* WHAT THE TASK REQUIRES: Every line of the records below from the line with "For every named" up to and including the line with "Search Rutgers (1265, 10)" must be reproduced exactly, and no line outside that range.

* RECORD EXTRACTS:
------------------------------------------------
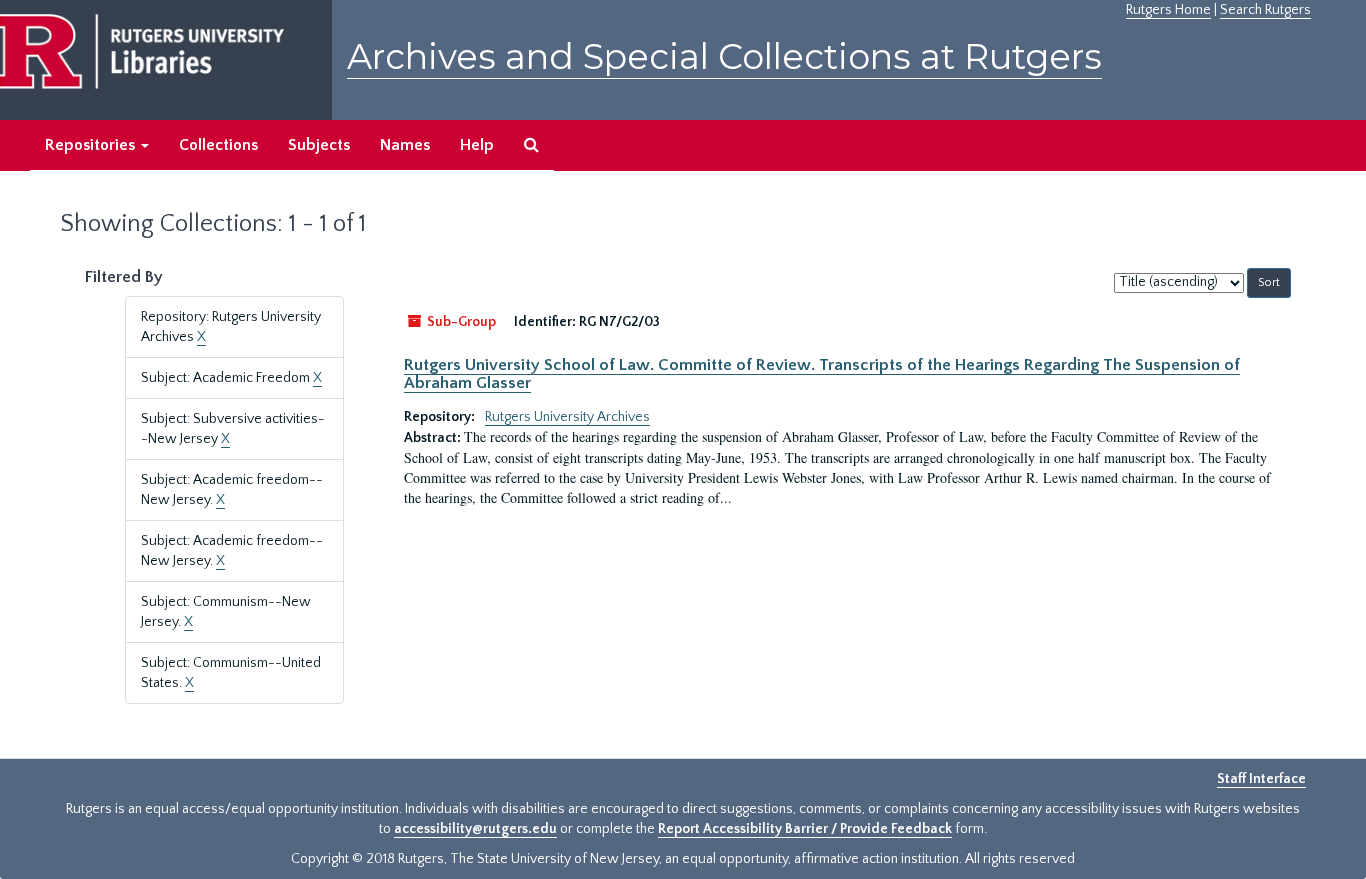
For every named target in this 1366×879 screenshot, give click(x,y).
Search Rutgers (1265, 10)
------------------------------------------------
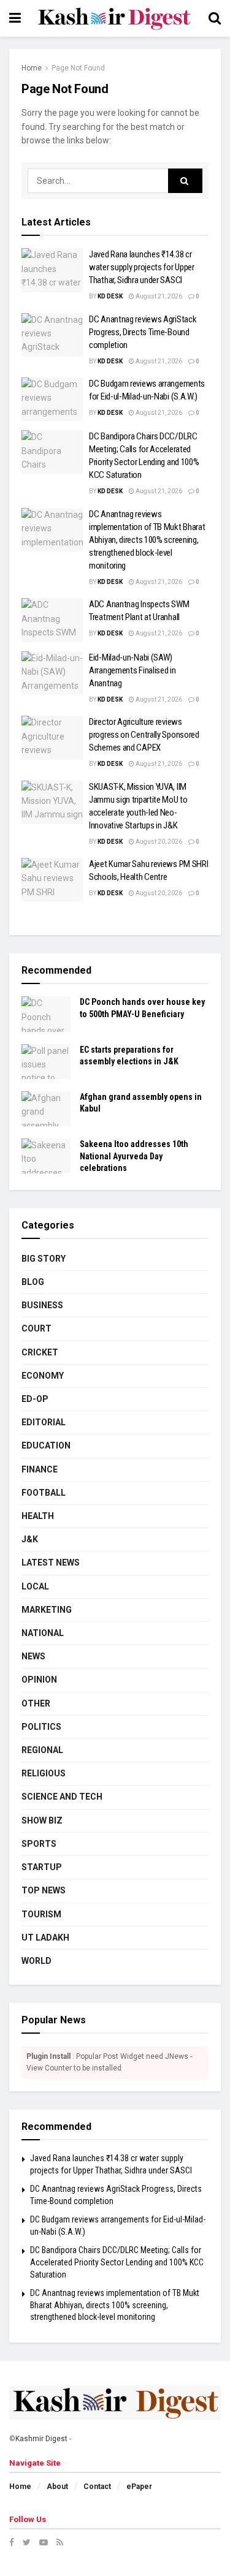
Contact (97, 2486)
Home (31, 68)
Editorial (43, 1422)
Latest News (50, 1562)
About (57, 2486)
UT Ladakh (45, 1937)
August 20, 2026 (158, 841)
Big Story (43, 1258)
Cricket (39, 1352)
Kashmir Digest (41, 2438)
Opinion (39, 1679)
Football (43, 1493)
------------------------------------------------
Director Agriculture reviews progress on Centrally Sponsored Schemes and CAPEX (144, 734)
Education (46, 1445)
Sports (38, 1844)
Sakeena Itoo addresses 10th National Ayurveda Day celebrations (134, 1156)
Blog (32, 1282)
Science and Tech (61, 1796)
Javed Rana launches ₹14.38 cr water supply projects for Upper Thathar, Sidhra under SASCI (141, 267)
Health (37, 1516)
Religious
------------------------------------------------
* FINAL ANSWER:
For every named target in this 1366×879 screenshot, give click(x,y).
Search Rutgers (1265, 10)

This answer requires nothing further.